INSTRUÇÕES DA TAREFA: Segundo o trecho de origem, em que cidade se passava a tarde fria em que a aula começou?

TRECHO DE ORIGEM:
************

Preto e roxo dizem muito
ou, a importância da sensibilidade e do afeto na educação de jovens e adultos
Um dia a Rosimere estava diferente. Fui cumprimentá-la, mas ela se afastou. Falei com ela, mas não respondeu. Ficou parada dentro da sala, uma mão apoiada no rosto abrindo um olho, outra na barriga fazendo apoio para o cotovelo. O outro olho permaneceu fechado. Era o início da aula, uma tarde fria em Araquari, durante o auge da popularidade dos livros de colorir para adultos. Em silêncio, sentou na carteira após a professora Fabi oferecer um desenho. Pegou um lápis e pôs-se a pintar com a mão direita, enquanto a esquerda permanecia no rosto com o cotovelo apoiado na mesa.

************

Dados de palavras e de posição dos itens

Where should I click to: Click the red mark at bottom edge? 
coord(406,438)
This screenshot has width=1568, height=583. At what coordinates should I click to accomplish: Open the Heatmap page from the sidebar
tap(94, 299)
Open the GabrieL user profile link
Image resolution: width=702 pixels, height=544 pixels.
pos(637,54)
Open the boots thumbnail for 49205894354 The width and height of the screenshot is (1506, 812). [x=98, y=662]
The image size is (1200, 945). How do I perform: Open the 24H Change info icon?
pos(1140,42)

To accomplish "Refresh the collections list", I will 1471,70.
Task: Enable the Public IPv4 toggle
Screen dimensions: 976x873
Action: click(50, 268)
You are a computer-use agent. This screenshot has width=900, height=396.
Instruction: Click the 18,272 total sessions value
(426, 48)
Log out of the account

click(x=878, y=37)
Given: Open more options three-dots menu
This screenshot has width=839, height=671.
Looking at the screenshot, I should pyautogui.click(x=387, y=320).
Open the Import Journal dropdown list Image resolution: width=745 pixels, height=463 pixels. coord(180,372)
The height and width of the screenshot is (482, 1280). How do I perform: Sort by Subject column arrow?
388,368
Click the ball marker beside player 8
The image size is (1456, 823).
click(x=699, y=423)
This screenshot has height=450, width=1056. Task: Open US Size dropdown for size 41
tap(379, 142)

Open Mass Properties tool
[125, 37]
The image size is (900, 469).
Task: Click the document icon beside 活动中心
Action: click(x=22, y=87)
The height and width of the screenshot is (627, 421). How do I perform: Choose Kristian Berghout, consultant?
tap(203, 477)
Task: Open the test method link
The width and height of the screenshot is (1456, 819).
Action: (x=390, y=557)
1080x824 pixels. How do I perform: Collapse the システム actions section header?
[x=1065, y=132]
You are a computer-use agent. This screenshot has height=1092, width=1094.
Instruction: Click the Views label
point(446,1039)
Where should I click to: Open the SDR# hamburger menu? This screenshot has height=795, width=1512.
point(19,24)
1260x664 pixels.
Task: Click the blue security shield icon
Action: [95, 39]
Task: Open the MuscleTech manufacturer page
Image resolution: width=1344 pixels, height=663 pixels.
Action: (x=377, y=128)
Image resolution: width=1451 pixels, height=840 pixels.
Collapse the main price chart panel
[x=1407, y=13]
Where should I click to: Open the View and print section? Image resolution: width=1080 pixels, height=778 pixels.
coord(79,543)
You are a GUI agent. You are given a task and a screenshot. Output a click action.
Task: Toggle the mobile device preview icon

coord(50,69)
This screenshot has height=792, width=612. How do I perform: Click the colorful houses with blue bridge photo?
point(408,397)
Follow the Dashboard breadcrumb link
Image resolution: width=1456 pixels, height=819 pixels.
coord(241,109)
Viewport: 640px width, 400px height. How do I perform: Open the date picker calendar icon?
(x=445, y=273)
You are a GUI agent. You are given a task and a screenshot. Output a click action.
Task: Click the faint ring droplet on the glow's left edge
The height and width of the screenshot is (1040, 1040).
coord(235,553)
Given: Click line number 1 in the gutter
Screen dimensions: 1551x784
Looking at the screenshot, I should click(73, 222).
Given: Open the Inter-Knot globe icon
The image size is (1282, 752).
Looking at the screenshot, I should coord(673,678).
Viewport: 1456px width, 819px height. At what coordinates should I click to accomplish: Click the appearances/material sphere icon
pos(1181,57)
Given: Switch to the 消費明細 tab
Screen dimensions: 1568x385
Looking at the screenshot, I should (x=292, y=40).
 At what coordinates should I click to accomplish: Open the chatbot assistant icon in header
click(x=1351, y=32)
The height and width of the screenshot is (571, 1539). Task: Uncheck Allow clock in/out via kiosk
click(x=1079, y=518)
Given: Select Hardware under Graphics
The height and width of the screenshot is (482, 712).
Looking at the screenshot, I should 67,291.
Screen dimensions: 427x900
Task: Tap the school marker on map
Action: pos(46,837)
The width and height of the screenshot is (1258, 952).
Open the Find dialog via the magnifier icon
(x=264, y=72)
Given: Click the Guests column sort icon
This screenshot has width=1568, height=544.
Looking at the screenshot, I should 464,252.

************

RESPOSTA ABAIXO: Em Araquari.